From the parking lot, the Rockfish Valley Trail runs east and west along the South Fork of the Rockfish River. Although both sides are good, I find that the eastern side — known as the Glenthorne Loop Trail — is usually more productive, especially for sparrows in the fall. To get to the Glenthorne Loop Trail from the RVT parking lot, go under the bridge beneath 151. On the other side of the bridge you will see a large cow pasture to your right and a row of densely planted cedars to your left. Walk down the path between the cedars and the field, watching for eastern meadowlarks and grasshopper sparrows in the field. Once the cedars stop, the path splits off in two directions and crosses an extremely brushy field. During the spring and summer, the willows along the river here are a good place to see orchard orioles, eastern kingbirds and sometimes yellow warblers. In previous Octobers this field has been an amazing spot for sparrows, with large numbers of Lincoln’s and swamp present. I also had two marsh wrens here last October.
The trails eventually meet back up to form the beginning of Glenthorne Loop in front of Reid’s Creek, and from there you can either cross the creek on a bridge into another large field, or continue on the RVT side. This area, behind the brushy field, is a great place for fall warblers. I’ve had multiple blackburnian, blackpoll, bay-breasted and black-throated-green warblers in the early successional forests that border the path here. This is also a great area for olive-sided flycatcher in the fall, although the tree they used to perch on has fallen down. The trail goes back into the woods before coming out next to the cow pasture again, now following Reid’s Creek to the south, and I’ve never found it worth continuing at that point. Other than more grasshopper sparrows, meadowlarks, white-eyed vireos and the occasional warbler, there usually aren’t many new birds there, so I turn around and bird the west side.

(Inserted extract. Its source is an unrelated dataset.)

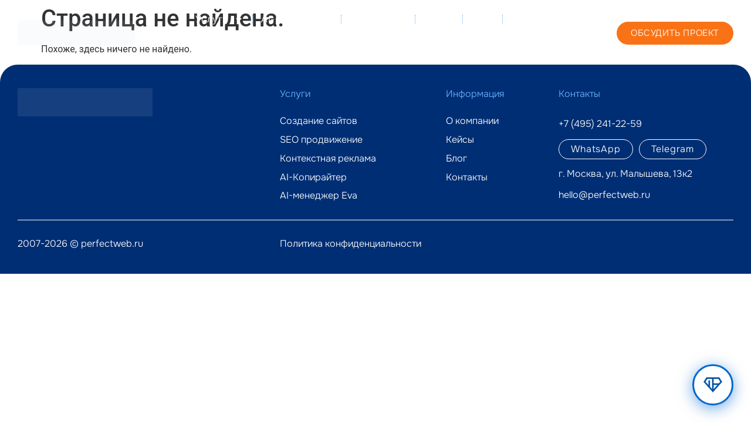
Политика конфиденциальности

If you don’t cross under 151 and instead follow the trail west from the parking lot, you’ll walk in between a large field and a small riparian corridor along the river. Extensive jewelweed patches grow next to the river here, and people often have mourning warblers in them during late August. As you walk this section of trail, scan exposed perches for flycatchers. Many species of Empidonax flycatchers can be found in the fall, including willow, least, yellow-bellied and probably alder. Olive-sided flycatchers are also annual. In the fall, watch for warbling and Philadelphia Vireos in the willows. The trail extends for about a mile before you have to turn around.
Good birds seen at the Rockfish Valley Trail include: Olive-sided flycatcher, yellow-bellied flycatcher, least flycatcher, Trail’s flycatcher sp., northern waterthrush, mourning warbler, Connecticut warbler, blackburnian warbler, Wilson’s warbler, blue-winged warbler, black-billed cuckoo, warbling vireo, Philadelphia Vireo, gray-cheeked thrush, Lincoln’s sparrow, marsh wren, dickcissel and bobolink.
The Rockfish Valley Trail is a great place to bird any time of year, but especially in migration. In my opinion September and October are the best months to bird the RVT, as that is when most of the warblers, flycatchers and sparrows are coming through. I hope I’ve inspired you to come out to Nelson County to do some birding!